(Item position entries)

+ + +

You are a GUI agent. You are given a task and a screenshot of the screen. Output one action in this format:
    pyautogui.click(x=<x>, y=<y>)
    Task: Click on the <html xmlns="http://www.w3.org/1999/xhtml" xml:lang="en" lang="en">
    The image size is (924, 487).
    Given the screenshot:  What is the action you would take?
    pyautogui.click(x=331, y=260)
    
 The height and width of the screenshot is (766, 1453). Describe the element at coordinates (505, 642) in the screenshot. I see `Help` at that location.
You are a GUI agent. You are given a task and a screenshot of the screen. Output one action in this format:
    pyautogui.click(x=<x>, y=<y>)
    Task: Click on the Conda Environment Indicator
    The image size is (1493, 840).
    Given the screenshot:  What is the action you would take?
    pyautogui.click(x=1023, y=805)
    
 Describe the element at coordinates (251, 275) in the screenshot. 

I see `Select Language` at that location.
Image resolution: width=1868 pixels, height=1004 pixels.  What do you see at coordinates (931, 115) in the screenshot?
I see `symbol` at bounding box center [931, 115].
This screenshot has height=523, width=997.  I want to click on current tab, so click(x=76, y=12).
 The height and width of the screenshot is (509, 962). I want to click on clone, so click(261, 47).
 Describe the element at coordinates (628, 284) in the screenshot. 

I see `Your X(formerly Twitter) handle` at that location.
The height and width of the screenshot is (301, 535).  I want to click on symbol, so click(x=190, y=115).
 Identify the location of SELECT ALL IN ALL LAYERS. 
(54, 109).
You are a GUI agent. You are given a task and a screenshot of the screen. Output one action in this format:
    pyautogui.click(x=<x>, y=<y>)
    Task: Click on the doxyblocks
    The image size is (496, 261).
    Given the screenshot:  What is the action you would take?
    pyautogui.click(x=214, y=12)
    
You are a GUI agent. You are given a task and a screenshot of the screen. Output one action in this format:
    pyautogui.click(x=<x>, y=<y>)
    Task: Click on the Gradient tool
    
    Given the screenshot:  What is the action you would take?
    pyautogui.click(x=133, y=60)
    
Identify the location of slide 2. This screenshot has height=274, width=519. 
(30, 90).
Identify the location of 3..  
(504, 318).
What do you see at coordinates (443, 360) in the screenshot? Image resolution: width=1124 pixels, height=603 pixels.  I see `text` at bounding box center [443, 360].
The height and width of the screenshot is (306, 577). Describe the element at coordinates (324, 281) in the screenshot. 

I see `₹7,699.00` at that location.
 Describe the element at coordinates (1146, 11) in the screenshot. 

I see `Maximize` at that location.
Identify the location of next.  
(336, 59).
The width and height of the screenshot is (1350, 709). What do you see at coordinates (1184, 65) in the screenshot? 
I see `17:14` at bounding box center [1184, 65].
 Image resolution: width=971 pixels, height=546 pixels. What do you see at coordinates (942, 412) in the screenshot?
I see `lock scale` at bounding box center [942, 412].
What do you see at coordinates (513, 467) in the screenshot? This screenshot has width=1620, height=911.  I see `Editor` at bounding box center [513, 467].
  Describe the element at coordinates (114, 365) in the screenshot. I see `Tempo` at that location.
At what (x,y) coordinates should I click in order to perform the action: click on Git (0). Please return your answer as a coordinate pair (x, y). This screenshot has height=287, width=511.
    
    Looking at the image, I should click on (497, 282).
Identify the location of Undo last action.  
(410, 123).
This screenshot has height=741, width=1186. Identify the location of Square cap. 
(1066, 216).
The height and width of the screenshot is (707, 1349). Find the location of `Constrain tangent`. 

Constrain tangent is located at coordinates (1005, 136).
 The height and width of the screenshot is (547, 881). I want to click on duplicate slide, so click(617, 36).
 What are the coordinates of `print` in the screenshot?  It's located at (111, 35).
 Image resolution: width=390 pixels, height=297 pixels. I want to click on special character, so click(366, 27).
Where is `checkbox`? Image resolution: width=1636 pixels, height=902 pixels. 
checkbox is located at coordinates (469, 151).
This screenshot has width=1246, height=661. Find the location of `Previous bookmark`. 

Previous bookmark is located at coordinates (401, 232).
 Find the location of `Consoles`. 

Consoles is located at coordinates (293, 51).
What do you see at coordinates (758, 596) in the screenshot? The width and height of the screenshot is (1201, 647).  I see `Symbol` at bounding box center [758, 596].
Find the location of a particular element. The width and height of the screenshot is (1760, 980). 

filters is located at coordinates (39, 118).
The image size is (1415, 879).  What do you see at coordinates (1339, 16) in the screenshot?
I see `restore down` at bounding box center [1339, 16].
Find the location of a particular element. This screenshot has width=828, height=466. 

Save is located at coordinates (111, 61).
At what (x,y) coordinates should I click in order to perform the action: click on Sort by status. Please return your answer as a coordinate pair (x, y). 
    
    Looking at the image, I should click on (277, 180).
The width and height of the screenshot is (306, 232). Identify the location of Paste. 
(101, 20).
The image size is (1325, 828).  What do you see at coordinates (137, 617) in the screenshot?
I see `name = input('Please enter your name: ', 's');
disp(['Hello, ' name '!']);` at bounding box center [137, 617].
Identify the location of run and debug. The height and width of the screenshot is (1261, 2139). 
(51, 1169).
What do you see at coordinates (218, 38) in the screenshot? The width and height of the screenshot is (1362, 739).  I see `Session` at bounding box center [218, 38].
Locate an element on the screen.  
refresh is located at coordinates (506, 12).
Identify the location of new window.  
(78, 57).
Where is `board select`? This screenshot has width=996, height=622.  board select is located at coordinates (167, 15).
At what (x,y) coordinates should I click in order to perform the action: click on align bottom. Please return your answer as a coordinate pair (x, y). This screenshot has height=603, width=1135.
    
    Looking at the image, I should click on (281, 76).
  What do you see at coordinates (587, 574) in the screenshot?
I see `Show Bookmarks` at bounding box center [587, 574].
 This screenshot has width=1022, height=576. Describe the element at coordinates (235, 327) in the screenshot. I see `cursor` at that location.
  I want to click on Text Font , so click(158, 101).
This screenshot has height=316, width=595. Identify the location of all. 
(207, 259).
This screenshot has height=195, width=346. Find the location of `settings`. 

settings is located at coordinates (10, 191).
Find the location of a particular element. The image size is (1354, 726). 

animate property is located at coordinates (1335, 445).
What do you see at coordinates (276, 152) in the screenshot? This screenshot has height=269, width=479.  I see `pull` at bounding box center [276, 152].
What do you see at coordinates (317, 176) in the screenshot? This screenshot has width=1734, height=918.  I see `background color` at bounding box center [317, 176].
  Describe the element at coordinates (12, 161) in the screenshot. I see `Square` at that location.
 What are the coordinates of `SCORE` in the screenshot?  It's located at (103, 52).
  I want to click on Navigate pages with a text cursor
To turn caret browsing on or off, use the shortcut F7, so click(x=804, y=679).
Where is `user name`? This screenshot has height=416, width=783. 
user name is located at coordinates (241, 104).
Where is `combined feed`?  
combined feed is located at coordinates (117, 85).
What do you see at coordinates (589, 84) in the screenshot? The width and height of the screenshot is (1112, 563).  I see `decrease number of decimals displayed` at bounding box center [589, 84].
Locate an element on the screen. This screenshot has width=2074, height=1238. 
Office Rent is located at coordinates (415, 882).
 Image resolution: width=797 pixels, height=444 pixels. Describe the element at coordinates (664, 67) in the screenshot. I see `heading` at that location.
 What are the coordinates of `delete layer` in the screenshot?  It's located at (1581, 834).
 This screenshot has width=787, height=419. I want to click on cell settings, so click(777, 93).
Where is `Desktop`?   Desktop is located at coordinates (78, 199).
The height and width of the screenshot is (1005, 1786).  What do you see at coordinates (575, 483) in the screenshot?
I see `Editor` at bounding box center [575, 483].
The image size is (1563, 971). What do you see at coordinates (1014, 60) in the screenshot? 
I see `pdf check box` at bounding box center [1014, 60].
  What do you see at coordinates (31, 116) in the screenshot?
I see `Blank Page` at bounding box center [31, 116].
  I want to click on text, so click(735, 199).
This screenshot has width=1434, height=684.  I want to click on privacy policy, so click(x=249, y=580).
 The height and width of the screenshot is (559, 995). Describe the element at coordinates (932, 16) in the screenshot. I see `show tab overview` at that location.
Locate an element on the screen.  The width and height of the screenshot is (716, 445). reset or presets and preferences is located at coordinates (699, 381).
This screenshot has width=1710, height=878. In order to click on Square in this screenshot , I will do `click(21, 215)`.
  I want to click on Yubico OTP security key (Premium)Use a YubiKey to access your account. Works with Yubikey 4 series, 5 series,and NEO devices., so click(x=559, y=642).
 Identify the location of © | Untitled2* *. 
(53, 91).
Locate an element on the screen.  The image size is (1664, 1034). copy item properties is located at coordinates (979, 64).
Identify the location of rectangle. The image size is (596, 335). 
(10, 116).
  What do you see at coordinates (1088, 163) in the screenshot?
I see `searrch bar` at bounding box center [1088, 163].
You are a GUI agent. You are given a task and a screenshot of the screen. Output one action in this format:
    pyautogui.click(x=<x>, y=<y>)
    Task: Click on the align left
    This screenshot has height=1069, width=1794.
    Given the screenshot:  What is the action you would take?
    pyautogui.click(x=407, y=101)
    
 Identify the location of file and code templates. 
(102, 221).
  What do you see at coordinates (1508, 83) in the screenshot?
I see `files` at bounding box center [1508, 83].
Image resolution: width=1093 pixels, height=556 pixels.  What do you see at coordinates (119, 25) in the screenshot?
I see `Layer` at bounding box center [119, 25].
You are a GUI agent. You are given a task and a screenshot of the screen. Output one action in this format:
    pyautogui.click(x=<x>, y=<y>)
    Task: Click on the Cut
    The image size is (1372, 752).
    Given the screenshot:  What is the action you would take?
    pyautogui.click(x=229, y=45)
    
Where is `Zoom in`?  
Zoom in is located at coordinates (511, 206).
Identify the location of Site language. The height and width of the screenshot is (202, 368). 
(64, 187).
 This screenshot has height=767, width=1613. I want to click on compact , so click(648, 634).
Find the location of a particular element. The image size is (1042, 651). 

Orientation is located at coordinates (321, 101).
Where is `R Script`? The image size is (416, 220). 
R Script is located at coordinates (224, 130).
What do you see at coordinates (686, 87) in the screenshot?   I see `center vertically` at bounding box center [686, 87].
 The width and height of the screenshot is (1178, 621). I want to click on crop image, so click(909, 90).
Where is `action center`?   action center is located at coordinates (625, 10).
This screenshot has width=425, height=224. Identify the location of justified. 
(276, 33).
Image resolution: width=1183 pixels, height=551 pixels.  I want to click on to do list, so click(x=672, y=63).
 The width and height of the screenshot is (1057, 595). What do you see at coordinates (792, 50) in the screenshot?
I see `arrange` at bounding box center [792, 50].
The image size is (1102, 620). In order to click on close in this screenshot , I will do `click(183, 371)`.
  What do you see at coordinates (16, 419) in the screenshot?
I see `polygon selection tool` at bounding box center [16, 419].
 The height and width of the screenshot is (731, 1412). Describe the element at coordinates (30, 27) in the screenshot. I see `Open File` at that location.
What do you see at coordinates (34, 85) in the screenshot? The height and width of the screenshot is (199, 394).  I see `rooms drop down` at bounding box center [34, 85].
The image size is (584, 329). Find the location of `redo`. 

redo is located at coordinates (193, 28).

+ + +

Brief.
Transcribe the data above without any changes, from the line containing "Identify the location of next." through the line containing "Describe the element at coordinates (114, 365)", including both of those lines.

Full output.
Identify the location of next.  
(336, 59).
The width and height of the screenshot is (1350, 709). What do you see at coordinates (1184, 65) in the screenshot? 
I see `17:14` at bounding box center [1184, 65].
 Image resolution: width=971 pixels, height=546 pixels. What do you see at coordinates (942, 412) in the screenshot?
I see `lock scale` at bounding box center [942, 412].
What do you see at coordinates (513, 467) in the screenshot? This screenshot has width=1620, height=911.  I see `Editor` at bounding box center [513, 467].
  Describe the element at coordinates (114, 365) in the screenshot. I see `Tempo` at that location.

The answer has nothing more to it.